◆ Exercise directions ◆
Your answer should consist only of the line with "Given: Click the Denver Nuggets team logo" and the lines after it, reproduced exactly through the end of the entries below.
═════ Extracted material
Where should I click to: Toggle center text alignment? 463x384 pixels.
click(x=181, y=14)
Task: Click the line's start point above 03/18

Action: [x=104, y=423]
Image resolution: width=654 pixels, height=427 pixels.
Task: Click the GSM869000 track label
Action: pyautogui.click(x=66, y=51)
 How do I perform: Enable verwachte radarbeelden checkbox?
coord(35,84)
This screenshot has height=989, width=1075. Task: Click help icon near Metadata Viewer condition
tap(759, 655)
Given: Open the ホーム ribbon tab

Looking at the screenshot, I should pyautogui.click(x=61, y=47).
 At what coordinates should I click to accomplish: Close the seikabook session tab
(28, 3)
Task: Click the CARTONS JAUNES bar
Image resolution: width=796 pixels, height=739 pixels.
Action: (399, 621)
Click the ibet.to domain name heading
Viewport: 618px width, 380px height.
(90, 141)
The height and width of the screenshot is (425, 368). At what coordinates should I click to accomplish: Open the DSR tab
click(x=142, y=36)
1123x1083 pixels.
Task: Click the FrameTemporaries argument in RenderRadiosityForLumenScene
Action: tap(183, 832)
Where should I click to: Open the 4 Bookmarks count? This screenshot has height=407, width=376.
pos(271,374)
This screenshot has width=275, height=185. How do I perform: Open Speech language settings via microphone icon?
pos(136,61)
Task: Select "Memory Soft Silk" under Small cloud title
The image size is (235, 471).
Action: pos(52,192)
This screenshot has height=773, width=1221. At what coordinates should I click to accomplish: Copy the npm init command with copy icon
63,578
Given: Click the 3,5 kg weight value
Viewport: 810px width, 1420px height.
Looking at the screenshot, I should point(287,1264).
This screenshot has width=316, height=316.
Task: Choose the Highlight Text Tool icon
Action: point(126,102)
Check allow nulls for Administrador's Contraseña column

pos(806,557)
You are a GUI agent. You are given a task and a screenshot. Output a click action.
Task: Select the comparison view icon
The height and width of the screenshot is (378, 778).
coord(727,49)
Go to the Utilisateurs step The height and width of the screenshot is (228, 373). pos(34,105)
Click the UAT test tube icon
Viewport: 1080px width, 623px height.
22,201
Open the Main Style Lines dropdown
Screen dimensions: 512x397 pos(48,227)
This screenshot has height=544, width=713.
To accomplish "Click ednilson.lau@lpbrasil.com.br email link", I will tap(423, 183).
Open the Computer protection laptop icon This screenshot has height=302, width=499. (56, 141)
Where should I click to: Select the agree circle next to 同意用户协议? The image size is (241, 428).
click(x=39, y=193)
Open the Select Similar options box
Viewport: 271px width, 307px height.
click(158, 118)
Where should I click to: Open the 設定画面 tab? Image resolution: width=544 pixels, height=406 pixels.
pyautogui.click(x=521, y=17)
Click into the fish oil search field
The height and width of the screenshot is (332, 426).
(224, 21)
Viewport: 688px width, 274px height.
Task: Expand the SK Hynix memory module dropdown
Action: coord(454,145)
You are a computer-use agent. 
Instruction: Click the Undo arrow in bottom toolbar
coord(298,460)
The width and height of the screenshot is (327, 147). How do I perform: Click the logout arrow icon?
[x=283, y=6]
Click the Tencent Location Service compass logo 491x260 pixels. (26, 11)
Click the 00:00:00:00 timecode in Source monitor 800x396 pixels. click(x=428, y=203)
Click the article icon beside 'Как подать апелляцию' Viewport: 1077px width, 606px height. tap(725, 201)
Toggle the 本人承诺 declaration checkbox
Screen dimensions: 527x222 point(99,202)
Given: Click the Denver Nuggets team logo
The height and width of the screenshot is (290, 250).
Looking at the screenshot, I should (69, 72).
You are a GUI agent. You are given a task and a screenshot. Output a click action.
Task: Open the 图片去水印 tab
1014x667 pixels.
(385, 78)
══════════
◆ Reply to the task ◆
Given: Click the Denver Nuggets team logo
The height and width of the screenshot is (290, 250).
Looking at the screenshot, I should (69, 72).
You are a GUI agent. You are given a task and a screenshot. Output a click action.
Task: Open the 图片去水印 tab
1014x667 pixels.
(385, 78)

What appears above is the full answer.